‘Há anos que tento convencer os EUA de que não sou milho’

Mohamedou Ould Slahi, há 13 anos em Guantanamo sem acusação nem julgamento, usa um conto mauritano para ilustrar a sua longa história de prisão e tortura: “Há anos que tento convencer os EUA de que não sou milho”. 

O mauritano, 44 anos, escreveu na sua cela um relato detalhado da sua transferência, "a mando dos Estados Unidos", do Senegal para a Mauritânia, depois para a Jordânia, o Afeganistão e, num dos voos ilegais operados pela CIA, Guantanamo, onde permanece, com mais 121 homens, seis anos depois de Barack Obama ter anunciado o encerramento do campo.

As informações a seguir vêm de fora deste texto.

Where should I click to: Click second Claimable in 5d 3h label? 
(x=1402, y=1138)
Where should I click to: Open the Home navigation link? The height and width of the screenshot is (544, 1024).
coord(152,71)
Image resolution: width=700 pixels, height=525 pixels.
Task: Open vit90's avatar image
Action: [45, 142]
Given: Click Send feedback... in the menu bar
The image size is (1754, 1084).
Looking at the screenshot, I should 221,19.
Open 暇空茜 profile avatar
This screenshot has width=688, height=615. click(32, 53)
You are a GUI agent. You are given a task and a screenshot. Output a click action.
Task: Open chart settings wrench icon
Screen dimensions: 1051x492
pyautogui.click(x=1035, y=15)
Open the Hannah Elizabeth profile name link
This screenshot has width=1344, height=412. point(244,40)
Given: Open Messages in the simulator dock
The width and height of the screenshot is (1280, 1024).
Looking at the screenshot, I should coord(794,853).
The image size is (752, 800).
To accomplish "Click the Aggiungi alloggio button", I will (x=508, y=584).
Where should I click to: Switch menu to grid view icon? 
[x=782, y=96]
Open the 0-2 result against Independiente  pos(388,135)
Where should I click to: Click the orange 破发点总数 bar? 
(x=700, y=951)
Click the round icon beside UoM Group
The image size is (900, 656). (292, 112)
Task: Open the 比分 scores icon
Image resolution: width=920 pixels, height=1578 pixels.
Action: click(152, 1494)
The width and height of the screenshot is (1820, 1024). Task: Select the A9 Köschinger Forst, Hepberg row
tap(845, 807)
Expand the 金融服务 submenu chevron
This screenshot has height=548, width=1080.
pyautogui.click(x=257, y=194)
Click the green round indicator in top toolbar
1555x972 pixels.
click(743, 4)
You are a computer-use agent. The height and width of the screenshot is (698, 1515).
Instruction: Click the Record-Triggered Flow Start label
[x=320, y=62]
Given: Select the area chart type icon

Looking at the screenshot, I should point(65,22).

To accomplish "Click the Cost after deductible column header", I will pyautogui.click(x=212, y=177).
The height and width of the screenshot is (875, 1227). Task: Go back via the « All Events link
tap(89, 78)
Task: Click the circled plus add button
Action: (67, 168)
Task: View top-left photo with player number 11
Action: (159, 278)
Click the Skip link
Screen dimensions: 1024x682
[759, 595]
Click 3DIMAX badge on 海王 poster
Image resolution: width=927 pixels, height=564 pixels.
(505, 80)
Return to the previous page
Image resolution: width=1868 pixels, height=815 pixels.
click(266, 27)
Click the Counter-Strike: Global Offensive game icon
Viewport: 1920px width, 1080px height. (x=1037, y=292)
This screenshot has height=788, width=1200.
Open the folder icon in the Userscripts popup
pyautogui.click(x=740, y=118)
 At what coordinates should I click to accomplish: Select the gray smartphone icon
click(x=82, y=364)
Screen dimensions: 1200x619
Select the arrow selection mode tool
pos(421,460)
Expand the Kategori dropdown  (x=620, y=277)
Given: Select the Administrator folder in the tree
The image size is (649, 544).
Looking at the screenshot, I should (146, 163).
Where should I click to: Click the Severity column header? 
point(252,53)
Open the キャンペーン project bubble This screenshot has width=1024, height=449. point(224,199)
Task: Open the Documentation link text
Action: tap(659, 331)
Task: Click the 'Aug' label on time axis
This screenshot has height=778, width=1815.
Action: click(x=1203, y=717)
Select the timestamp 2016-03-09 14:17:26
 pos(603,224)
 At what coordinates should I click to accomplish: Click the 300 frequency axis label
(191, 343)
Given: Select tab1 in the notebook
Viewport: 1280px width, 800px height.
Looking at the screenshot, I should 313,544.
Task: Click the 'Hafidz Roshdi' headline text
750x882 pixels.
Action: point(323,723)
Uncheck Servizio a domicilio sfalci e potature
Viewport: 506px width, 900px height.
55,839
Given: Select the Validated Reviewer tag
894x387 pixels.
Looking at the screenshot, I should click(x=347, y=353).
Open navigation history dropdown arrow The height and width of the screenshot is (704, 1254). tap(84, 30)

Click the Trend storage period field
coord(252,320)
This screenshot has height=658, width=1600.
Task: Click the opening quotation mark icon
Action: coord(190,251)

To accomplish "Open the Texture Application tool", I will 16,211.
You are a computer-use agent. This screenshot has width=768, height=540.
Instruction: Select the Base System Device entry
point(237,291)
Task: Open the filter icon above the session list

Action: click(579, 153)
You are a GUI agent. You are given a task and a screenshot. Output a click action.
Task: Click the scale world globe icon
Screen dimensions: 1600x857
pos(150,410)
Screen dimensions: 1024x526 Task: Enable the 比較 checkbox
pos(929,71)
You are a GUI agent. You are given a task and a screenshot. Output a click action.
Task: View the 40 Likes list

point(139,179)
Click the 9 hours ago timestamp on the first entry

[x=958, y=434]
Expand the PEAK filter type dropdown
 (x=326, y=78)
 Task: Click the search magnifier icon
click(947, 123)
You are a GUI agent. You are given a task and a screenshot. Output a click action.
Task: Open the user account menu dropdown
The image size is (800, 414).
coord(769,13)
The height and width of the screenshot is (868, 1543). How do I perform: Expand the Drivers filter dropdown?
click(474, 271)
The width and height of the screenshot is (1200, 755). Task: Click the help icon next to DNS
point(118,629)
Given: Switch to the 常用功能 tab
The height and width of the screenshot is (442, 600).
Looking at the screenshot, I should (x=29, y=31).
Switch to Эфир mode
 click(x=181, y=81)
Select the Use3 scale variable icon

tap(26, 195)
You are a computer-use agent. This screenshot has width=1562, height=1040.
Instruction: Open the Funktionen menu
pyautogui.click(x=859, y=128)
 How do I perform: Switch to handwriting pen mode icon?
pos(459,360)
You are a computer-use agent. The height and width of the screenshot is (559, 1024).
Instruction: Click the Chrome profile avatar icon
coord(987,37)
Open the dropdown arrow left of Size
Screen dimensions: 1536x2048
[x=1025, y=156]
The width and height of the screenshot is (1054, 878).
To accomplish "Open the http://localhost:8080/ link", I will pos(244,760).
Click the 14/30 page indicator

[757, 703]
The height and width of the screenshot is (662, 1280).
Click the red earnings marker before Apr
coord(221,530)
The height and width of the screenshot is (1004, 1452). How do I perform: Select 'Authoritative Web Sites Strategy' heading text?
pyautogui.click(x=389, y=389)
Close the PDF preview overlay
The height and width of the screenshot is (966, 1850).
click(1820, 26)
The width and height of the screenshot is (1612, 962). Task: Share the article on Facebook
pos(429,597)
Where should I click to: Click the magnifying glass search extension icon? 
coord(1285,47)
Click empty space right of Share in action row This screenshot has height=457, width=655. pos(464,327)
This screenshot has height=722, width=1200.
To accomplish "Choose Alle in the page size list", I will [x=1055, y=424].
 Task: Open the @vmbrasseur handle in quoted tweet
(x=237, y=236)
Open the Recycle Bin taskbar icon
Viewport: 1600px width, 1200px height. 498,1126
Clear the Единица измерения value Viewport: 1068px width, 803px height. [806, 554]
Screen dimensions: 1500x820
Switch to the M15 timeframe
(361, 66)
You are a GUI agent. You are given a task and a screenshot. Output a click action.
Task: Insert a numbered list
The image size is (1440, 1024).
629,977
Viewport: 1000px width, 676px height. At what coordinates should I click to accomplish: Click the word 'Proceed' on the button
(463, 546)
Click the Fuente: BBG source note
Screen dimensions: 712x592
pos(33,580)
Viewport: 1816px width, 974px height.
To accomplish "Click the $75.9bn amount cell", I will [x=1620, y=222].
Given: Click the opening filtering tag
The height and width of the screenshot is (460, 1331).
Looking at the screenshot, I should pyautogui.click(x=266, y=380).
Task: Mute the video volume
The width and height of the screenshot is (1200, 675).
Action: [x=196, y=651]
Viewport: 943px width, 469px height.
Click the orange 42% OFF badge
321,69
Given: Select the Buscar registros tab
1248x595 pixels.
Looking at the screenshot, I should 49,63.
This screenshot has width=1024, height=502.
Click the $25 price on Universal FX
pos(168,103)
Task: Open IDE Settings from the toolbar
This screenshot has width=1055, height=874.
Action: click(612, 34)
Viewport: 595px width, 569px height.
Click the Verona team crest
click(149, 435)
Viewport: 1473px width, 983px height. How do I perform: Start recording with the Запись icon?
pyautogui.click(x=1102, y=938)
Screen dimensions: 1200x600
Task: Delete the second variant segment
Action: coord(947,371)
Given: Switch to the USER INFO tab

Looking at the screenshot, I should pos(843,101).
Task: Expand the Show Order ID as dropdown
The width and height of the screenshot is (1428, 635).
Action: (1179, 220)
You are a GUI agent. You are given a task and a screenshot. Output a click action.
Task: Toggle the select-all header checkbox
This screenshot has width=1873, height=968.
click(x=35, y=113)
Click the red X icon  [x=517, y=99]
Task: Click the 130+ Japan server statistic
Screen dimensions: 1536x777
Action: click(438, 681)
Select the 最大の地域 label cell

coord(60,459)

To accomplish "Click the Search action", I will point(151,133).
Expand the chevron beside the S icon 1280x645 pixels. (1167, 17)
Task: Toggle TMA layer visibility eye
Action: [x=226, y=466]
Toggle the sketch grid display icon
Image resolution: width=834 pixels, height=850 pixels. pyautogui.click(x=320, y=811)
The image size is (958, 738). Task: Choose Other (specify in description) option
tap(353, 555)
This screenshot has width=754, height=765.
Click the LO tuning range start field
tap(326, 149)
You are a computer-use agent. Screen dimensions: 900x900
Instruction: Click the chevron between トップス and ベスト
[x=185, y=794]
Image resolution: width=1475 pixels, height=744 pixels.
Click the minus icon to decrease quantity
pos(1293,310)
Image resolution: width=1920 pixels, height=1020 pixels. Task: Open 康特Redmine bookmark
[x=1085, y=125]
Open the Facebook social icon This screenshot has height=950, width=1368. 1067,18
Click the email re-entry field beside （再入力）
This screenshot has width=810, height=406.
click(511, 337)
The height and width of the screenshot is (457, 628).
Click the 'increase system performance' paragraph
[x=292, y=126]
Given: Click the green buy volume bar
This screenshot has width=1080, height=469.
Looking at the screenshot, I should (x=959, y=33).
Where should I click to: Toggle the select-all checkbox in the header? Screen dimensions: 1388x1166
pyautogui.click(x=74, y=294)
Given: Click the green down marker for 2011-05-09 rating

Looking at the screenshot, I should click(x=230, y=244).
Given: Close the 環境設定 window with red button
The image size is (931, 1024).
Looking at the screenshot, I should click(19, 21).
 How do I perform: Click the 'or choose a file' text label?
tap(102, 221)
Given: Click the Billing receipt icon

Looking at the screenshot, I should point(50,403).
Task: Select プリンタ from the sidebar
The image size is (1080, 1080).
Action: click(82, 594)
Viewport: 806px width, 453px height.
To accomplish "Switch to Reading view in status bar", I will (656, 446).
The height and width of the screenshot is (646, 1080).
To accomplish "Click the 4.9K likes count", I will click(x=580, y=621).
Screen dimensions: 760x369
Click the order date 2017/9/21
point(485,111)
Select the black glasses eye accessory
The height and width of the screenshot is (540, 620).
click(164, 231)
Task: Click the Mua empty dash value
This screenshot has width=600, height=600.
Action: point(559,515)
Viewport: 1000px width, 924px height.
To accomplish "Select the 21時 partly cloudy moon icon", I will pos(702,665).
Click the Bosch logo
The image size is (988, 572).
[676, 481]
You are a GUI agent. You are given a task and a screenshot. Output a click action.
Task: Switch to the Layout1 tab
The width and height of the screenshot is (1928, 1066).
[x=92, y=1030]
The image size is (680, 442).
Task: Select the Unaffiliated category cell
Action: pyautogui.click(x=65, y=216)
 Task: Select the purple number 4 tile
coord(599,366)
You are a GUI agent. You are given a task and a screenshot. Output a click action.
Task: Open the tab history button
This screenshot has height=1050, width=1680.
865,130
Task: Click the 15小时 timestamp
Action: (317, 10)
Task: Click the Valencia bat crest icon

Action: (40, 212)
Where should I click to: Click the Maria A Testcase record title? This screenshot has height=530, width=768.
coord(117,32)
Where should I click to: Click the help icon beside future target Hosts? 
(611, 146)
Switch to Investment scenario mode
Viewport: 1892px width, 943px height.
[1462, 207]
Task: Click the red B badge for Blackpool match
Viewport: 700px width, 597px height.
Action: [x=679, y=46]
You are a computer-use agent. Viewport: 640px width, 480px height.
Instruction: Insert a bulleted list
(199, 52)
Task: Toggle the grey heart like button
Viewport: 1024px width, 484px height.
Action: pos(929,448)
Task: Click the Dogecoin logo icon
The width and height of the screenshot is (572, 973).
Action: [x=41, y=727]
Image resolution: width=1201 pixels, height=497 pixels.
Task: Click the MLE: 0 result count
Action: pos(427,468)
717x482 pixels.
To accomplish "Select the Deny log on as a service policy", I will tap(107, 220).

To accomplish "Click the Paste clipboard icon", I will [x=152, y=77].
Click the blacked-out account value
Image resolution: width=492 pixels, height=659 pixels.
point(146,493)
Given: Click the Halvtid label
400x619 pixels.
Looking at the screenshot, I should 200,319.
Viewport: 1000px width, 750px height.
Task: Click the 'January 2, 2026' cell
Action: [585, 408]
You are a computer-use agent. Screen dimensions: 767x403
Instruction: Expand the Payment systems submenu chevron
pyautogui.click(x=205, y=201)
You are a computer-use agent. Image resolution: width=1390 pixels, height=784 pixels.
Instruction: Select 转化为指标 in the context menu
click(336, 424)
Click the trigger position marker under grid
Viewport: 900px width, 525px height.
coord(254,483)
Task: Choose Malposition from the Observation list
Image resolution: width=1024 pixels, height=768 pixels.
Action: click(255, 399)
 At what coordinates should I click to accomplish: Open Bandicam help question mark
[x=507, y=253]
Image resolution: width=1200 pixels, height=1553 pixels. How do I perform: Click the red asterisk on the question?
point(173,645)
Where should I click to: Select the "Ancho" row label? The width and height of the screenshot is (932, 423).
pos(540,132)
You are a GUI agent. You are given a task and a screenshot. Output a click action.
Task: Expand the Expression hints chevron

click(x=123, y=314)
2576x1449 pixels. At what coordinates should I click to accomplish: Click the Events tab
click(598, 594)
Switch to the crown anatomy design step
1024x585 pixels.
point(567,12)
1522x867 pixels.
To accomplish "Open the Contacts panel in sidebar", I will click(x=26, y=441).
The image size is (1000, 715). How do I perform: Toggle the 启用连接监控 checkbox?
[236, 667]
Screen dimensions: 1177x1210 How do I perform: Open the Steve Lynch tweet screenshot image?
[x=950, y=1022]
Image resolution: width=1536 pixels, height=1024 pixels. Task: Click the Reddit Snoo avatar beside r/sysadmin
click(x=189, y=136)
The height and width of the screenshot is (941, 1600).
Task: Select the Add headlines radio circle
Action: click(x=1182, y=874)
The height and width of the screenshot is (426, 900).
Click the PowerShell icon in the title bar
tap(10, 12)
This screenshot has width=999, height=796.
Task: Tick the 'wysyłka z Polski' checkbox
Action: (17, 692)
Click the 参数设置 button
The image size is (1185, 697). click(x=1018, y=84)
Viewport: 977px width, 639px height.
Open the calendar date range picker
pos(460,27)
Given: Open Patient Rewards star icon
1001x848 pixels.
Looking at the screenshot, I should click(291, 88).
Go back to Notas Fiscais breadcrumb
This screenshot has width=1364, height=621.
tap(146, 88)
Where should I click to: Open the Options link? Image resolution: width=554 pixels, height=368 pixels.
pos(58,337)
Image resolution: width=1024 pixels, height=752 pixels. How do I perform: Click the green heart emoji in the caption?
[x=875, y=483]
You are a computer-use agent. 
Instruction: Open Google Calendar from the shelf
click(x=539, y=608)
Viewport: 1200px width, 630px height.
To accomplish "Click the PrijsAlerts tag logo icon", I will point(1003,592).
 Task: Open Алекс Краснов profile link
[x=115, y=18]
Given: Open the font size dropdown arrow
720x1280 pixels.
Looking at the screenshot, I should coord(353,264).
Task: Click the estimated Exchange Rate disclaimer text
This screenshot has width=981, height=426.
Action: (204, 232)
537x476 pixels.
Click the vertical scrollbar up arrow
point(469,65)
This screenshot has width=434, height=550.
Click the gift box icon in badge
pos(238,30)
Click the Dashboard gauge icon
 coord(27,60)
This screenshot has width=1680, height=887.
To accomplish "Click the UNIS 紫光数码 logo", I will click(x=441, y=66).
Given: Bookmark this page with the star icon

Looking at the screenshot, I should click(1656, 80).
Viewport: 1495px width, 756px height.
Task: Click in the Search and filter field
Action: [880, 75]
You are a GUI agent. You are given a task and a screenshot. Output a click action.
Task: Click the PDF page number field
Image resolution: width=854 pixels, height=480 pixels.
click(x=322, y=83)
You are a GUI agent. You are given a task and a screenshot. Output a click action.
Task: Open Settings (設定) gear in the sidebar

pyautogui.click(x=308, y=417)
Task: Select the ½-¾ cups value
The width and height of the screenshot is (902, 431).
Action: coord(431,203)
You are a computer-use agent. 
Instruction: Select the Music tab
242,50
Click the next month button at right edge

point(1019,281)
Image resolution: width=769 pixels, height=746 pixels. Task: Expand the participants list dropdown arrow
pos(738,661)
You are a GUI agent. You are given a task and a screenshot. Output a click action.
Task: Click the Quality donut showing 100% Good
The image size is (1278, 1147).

O "Diário de Guantanamo" é um manuscrito de 466 páginas, com mais de 2.600 passagens censuradas, o primeiro testemunho escrito directo de um detido daquela prisão, publicado em Portugal a 30 de Março pela Editora Vogais, do Grupo 20I20.

"Uma história popular da Mauritânia fala-nos de um homem com medo de galos que ficava quase louco sempre que se cruzava com um. 'Porque tens tanto medo do galo?', perguntou-lhe o psiquiatra. 'O galo pensa que eu sou milho.'" 

"'Tu não és milho, és um homem muito grande. Ninguém te conseguiria confundir com uma magra espiga de milho', disse o psiquiatra. 'Eu sei disso, doutor. Mas o galo não". 

"Há anos que tento convencer o governo dos EUA de que não sou milho", escreve Slahi.

Contra ele, os EUA tinham muitas suspeitas e duas provas, que Slahi nunca negou: que em 1991 interrompeu o curso na Alemanha para combater o governo comunista do Afeganistão, ao lado da Al-Qaida, indirectamente apoiada pelos norte-americanos nesse conflito; e que manteve contacto regular com Abu Hafs, um conselheiro de Bin Laden, que é seu primo e cunhado.

"Para mim, cumpres todos os critérios de um terrorista de topo (…) És árabe, és jovem, foste para a 'jihad', falas várias línguas, estiveste em muitos países, és licenciado numa área técnica", conta que lhe disse um dos interrogadores de Guantanamo.

"E isso é crime?", questiona.

Entre 2003 e 2004 é sujeito a um "plano especial de interrogatório", marcado por meses de tortura, espancamentos, isolamento, humilhações, ameaças de morte, ameaças à família, proibição de rezar, privação da luz solar e uma simulação de rapto.

"Vivia literalmente em terror", "a tortura aumentava de dia para dia", "humilhação, assédio sexual, medo e fome eram a ordem do dia", descreve em três de muitas passagens em que relata o tratamento a que foi submetido.

Com o prolongar das torturas, Slahi atinge um ponto de exaustão: "Comecei a alucinar e a ouvir vozes", "percebi que estava prestes a enlouquecer".

Para se manter lúcido, relata, murmurava o Corão e contava "os buracos da jaula em que estava". "São aproximadamente quatro mil", precisa.

Decide então colaborar e confessar o que quer que os interrogadores lhe peçam: "Grande parte das pessoas consegue aceitar o facto de serem aprisionadas injustamente, mas ninguém aguenta uma agonia diária para o resto da vida".

Nessa fase, relata, um interrogador entrega-lhe "um presente", uma almofada. Isolado, sem televisão, rádio, livros ou contacto com outros detidos, Slahi escreve: "Sozinho na minha cela, lia a etiqueta vezes sem conta".

E quando lhe entregam informação sobre o programa de protecção de testemunhas: "Nada disto me ajudaria, mas acabei por pegar nos papéis. Enfim, algo para ler além da etiqueta da almofada".

"Em Guantanamo não controlamos nada: não decidimos o que comemos, quando dormimos, quando nos lavamos, quando acordamos, quando vemos um médico, quando estamos com um interrogador. Não temos privacidade (…). No início é horrível perder todos estes privilégios mas, acredite em mim, as pessoas habituam-se. Eu habituei-me", escreve.

A 03 de Março de 2005, escreve à mão um pedido de libertação: "Olá. Eu, Mohamedou Ould Slahi, detido em GTMO com a referência ISN #760, solicito deste modo a abertura de um pedido de 'habeas corpus'".

A 22 de março de 2010, um juiz do Tribunal Distrital dos Estados Unidos acede ao pedido e ordena a sua libertação. A administração Obama recorre da decisão. O Tribunal de Recurso reenvia o processo para o Distrital para nova audiência, a qual ainda não foi marcada.

No seu relato, escrito a pedido da advogada, Slahi assegura: "Apenas escrevo sobre aquilo que vivi, vi e aprendi em primeira mão. Acredito plenamente que consigo provar todos os pormenores que descrevi neste livro".